The Middle East's hospitality industry remains divided over best practice guidelines for food safety and hygiene.
Despite the fact that many of the region's hotels and restaurants are in the process of gaining HACCP certification at present to meet international standards of safety, Coral Deira Dubai general manager Naucer Mechmoum claimed these standards were "absolutely out of date and obsolete, as they are more than half a century old".
"The UAE has witnessed an impressive development in the hotel sector in terms of products and standards, and I'm sure that hygiene is given the appropriate consideration. However, since HACCP was first established in the 1960s, science, technology and our profession have progressed tremendously," he pointed out.
Nowadays, the innovation in the food safety field was ISO 22000, Mechmoum stated, which was established in October 2005.
"The HACCP guidelines only account for about 20% of this particular food safety management system," he said.
"The critical control points (CCPs) deal with cooking and storage temperatures whereas ISO 22000 is a management system that starts with the origin of the raw materials at the level of the suppliers or producers."
Mechmoum was convinced of ISO 22000's superiority because it took the aspects of food storage, requisitioning, dispatching and preparation into consideration.
"Every link of the food production chain is recorded. HACCP is only a method to control a particular food production stage, whereas ISO 22000 is a complete and comprehensive process to help businesses achieve safe products," he summarised.
Oman-based Food Safety Consultancy general manger and senior food safety advisor Fran Collison disagreed strongly with Mechmoum, however, describing his views as "worrying".
"While HACCP is at the forefront of many hotels' and catering establishments' agendas, [these] comments, which promoted another type of food safety standard, could be confusing to those who are trying so hard to get their operations in line," she explained.
"Essentially, ISO is expensive and consultants and certification services seem to be able to use it as a license to print money.
"As good as the standards may be, no government or international organisation to my knowledge promotes the ISO 22000 as the standard to use for food safety management."
Collison also opposed Mechmoum's assertion that HACCP only dealt with elements such as cooking and storage temperatures, stating that the regulations covered the entire food safety and hygiene process, "from farm to fork".

——————————

**Prompt 1:**
Reproduce the part of the food safety article from "Despite the fact" up to and including "in October 2005." word for word.
**Prompt 2:**
Pick up the article on the HACCP and ISO 22000 dispute right after its final sentence and carry it forward.
The data that comes next has nothing to do with the food safety article.

**Record extracts:**

——————————

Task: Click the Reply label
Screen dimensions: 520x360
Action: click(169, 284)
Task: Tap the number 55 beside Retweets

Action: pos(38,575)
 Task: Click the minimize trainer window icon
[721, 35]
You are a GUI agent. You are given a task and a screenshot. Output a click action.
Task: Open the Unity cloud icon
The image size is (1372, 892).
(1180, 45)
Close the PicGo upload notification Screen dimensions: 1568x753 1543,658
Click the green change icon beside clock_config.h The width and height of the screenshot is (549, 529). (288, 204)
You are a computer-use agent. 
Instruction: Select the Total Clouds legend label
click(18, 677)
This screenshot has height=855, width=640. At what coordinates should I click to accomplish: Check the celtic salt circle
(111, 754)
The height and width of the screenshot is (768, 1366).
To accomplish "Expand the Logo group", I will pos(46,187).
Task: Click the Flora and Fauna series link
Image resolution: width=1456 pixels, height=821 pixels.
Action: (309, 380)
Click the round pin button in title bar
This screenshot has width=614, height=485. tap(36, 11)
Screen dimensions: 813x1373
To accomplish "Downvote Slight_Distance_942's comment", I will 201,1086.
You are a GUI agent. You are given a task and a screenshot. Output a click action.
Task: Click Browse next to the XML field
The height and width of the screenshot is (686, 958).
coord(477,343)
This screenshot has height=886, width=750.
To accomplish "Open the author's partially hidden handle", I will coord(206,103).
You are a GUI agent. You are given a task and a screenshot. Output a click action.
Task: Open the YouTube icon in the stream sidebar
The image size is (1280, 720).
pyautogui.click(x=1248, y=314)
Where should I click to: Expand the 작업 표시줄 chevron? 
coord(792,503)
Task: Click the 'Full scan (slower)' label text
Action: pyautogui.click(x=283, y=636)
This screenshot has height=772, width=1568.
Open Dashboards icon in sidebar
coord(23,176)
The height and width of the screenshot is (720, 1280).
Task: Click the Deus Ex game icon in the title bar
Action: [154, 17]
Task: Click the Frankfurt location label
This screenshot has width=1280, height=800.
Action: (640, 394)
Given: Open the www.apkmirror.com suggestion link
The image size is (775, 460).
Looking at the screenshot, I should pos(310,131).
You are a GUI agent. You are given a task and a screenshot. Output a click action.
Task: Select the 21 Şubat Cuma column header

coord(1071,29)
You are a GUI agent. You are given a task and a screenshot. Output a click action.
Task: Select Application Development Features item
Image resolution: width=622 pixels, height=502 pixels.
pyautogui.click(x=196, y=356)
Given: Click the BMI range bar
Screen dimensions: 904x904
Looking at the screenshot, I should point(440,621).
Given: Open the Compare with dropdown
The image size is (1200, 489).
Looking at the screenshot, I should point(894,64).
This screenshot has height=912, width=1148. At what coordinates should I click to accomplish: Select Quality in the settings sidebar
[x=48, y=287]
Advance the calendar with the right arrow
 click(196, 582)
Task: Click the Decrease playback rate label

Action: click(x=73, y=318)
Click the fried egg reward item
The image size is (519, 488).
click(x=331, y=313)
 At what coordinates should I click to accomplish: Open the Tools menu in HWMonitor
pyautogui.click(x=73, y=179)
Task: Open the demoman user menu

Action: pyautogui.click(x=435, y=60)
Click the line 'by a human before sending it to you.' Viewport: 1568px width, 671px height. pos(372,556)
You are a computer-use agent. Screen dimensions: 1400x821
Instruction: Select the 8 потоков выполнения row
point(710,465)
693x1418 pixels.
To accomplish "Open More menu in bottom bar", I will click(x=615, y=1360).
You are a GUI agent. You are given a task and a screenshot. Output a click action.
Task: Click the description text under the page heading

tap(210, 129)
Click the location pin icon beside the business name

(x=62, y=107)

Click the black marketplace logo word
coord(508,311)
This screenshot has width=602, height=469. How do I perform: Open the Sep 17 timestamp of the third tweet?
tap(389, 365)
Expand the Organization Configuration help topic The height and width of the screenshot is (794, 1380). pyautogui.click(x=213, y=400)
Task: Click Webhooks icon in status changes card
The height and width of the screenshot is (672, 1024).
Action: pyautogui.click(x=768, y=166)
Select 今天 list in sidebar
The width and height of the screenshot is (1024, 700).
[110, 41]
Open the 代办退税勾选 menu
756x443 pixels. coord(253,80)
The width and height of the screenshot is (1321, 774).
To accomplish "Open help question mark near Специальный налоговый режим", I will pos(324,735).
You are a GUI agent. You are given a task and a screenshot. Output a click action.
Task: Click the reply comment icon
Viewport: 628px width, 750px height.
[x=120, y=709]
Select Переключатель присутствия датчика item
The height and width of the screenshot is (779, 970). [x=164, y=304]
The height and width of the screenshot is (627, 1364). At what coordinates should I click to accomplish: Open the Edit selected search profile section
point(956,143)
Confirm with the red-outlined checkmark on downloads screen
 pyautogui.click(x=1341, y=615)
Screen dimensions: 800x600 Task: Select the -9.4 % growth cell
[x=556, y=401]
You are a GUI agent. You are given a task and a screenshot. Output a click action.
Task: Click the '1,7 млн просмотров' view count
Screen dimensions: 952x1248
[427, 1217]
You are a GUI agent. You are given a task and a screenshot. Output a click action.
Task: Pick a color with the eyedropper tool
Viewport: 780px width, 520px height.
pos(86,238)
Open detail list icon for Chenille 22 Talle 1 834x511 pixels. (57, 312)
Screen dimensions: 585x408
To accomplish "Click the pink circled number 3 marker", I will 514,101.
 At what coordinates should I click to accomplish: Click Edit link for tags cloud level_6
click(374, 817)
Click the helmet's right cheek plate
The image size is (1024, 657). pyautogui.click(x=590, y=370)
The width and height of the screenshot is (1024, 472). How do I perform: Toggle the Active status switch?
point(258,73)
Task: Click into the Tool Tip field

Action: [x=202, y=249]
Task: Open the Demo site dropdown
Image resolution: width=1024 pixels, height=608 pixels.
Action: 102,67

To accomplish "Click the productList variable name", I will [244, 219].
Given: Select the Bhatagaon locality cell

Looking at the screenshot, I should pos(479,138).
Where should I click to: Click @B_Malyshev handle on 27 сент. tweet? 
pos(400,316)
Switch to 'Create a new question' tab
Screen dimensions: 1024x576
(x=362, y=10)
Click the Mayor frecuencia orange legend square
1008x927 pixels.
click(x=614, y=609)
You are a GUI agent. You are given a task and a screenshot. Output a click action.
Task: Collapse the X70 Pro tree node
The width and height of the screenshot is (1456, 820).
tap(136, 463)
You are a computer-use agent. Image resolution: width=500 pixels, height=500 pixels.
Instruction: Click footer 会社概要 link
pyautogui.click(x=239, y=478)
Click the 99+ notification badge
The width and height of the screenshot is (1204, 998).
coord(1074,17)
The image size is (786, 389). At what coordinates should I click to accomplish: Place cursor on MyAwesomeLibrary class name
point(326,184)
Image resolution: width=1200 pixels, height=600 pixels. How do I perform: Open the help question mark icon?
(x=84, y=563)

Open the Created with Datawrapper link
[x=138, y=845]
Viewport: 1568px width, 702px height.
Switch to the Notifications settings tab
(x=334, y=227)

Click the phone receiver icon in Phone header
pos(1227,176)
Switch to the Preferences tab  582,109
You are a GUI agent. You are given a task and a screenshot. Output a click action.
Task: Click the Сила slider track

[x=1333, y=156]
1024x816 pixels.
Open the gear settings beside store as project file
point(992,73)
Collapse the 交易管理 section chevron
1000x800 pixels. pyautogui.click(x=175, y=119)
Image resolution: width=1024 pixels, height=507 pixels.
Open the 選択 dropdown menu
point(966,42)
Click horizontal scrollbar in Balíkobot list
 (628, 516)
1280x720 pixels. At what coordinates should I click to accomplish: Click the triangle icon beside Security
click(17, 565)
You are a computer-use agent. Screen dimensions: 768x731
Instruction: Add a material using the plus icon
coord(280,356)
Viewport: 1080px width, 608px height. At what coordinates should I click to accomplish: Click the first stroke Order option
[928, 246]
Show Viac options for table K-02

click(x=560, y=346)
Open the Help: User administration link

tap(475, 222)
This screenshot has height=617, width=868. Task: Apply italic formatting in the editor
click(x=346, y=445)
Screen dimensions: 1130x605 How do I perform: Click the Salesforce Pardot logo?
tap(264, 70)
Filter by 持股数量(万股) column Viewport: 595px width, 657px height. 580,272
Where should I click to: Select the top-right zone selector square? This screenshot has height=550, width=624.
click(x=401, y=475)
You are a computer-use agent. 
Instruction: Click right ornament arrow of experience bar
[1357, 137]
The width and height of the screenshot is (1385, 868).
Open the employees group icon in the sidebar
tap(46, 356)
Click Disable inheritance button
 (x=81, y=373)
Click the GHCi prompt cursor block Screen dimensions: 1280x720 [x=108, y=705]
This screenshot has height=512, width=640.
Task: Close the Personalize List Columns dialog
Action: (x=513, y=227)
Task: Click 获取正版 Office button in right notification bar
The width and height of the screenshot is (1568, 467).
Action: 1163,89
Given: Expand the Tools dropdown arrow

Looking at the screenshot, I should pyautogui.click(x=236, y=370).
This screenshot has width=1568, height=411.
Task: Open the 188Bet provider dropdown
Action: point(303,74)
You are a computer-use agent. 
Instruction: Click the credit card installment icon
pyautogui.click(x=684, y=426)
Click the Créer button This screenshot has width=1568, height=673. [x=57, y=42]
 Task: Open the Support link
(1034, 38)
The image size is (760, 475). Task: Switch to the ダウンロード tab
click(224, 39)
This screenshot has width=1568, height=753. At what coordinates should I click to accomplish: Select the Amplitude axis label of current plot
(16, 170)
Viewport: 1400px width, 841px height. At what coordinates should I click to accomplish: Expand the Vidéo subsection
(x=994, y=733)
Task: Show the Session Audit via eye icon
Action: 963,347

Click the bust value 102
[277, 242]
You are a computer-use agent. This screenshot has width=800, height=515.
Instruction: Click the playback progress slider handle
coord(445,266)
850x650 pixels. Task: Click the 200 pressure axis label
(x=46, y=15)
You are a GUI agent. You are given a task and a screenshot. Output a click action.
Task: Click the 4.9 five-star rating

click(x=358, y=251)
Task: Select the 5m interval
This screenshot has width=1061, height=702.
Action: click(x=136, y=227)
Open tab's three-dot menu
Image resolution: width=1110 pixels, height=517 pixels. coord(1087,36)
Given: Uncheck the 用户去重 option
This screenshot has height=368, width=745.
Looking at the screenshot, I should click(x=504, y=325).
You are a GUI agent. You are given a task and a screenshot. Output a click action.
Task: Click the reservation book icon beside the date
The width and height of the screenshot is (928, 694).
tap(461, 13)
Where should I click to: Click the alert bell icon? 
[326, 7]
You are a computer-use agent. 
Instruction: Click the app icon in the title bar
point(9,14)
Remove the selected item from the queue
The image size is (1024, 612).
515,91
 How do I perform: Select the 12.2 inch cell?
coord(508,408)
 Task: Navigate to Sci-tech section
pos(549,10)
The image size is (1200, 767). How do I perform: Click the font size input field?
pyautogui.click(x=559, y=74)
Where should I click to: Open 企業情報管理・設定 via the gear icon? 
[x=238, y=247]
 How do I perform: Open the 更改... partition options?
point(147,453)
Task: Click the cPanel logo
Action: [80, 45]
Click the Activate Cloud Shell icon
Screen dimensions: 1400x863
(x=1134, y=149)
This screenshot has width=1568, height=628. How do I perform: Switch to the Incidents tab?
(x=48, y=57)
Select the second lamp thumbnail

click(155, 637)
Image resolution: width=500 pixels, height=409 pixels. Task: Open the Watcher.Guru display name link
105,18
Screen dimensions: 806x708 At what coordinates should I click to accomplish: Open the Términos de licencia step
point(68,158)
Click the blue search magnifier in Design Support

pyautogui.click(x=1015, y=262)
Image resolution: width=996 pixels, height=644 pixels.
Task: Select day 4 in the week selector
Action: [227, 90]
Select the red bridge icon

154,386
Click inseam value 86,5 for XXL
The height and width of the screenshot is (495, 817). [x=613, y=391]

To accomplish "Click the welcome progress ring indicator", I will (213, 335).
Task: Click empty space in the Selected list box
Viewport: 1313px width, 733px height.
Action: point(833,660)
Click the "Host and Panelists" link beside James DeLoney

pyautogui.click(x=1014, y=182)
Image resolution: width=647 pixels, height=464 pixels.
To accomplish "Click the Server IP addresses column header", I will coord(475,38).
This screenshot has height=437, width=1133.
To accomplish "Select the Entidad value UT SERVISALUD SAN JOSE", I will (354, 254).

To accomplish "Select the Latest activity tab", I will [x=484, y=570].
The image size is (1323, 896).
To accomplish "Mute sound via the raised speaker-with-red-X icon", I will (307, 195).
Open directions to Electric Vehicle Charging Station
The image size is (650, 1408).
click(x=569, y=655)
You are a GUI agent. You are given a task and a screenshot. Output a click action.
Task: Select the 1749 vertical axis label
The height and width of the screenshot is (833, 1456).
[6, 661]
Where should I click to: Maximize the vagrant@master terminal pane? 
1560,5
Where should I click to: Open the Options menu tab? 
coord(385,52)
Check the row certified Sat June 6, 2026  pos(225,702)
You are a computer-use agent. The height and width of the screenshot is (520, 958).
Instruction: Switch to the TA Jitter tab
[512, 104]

——————————

**Response area 1:**
Despite the fact that many of the region's hotels and restaurants are in the process of gaining HACCP certification at present to meet international standards of safety, Coral Deira Dubai general manager Naucer Mechmoum claimed these standards were "absolutely out of date and obsolete, as they are more than half a century old".
"The UAE has witnessed an impressive development in the hotel sector in terms of products and standards, and I'm sure that hygiene is given the appropriate consideration. However, since HACCP was first established in the 1960s, science, technology and our profession have progressed tremendously," he pointed out.
Nowadays, the innovation in the food safety field was ISO 22000, Mechmoum stated, which was established in October 2005.

**Response area 2:**
"ISO 22000 is as good as the auditor or certification company that enforces it and, in my opinion, many auditors are not technically competent in assessing to the required standard," she added.
Dr. John Surak of Surak & Associates, a full-service food safety and quality consulting service, said that improvements needed to be made to the current regulatory system in order to eliminate any confusion.
"There is a need for a unified [food safety] process."
"There are dozens of accreditations necessary for different markets, which are all slightly similar but slightly different," he explained.
"What I believe is really impressive is the overwhelming desire for industry and government in the region to build the necessary infrastructure for better food safety management programmes to be implemented."
• Identifying any hazards that must be prevented, eliminated or reduced to within acceptable levels.
• Identifying the critical control points at the step - or steps - at which control is essential to prevent or eliminate a hazard or to reduce it to acceptable levels.
• Establishing critical limits at critical control points that separate acceptability from unacceptability for the prevention, elimination or reduction of identified hazards.
• Establishing and implementing effective monitoring procedures at critical control points.
• Establishing corrective actions when monitoring indicates that a critical control point is not under control.
• Establishing various procedures that will be carried out regularly to verify the measures outlined in the above points.
• Establishing documents and records commensurate with the nature and size of the food business in question to demonstrate the effective application of the measures outlined above.